January 28, 2018

I remember a professor mentioning the possibility of magnetic pole reversal being a very scary thing, almost as an aside. I don't even remember what class it was now, but he made a joke of it. At that time, some 30 years ago, climate change seemed like a much scarier and more immediate threat.

But I may have to re-evaluate that.

As you may know, the Earth's magnetic poles have reversed many times before, not on a regular basis, but averaging about 500,000 years between the reversals. The last reversal was 780,000 years ago.

Scientists aren't really sure why it happens, though some theories have cropped up lately, like this "lava lamp" theory. But it's inarguable that the poles are weakening and shifting.
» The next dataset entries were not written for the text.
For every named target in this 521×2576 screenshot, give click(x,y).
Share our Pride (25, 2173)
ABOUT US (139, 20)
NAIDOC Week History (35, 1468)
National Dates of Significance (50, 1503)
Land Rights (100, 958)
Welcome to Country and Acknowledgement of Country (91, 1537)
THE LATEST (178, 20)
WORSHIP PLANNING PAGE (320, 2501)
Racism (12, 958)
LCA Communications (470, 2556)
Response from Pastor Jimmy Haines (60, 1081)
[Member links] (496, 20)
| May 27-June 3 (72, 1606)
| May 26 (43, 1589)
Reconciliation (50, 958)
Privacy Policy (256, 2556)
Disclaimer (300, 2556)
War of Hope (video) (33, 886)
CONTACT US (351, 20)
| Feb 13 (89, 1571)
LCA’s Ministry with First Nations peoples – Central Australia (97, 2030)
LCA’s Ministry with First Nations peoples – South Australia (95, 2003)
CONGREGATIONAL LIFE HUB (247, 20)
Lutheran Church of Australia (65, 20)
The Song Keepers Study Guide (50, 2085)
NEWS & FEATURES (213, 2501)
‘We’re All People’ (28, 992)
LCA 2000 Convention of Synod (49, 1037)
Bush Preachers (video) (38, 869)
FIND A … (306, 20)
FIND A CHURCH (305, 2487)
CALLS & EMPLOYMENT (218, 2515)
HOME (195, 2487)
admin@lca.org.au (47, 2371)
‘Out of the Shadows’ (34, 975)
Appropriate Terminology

And what that means for the seven billion people now on the planet? Nothing good:

Daniel Baker, director of the Laboratory for Atmospheric and Space Physics at the University of Colorado, Boulder, one of the world’s experts on how cosmic radiation affects the Earth, fears that parts of the planet will become uninhabitable during a reversal. The dangers: devastating streams of particles from the sun, galactic cosmic rays, and enhanced ultraviolet B rays from a radiation-damaged ozone layer, to name just a few of the invisible forces that could harm or kill living creatures.

How bad could it be? Scientists have never established a link between previous pole reversals and catastrophes like mass extinctions. But the world of today is not the world of 780,000 years ago, when the poles last reversed, or even 40,000 years ago, when they tried to. Today, there are nearly 7.6 billion people on Earth, twice as many as in 1970. We have drastically changed the chemistry of the atmosphere and the ocean with our activities, impairing the life support system of the planet. Humans have built huge cities, industries and networks of roads, slicing up access to safer living spaces for many other creatures. We have pushed perhaps a third of all known species toward extinction and have imperiled the habitats of many more. Add cosmic and ultraviolet radiation to this mix, and the consequences for life on Earth could be ruinous.

And the perils are not just biological. The vast cyber-electric cocoon that has become the central processing system of modern civilization is in grave danger. Solar energetic particles can rip through the sensitive miniature electronics of the growing number of satellites circling the Earth, badly damaging them. The satellite timing systems that govern electric grids would be likely to fail. The grid’s transformers could be torched en masse. Because grids are so tightly coupled with each other, failure would race across the globe, causing a domino run of blackouts that could last for decades.

Yikes. Granted, there's no way to know if it's happening this year or in ten years...or even 50. But it's hard not to feel like this is just another horrible apocalyptic event to expect in a series of just horrible, horrible events we've had in the last few years.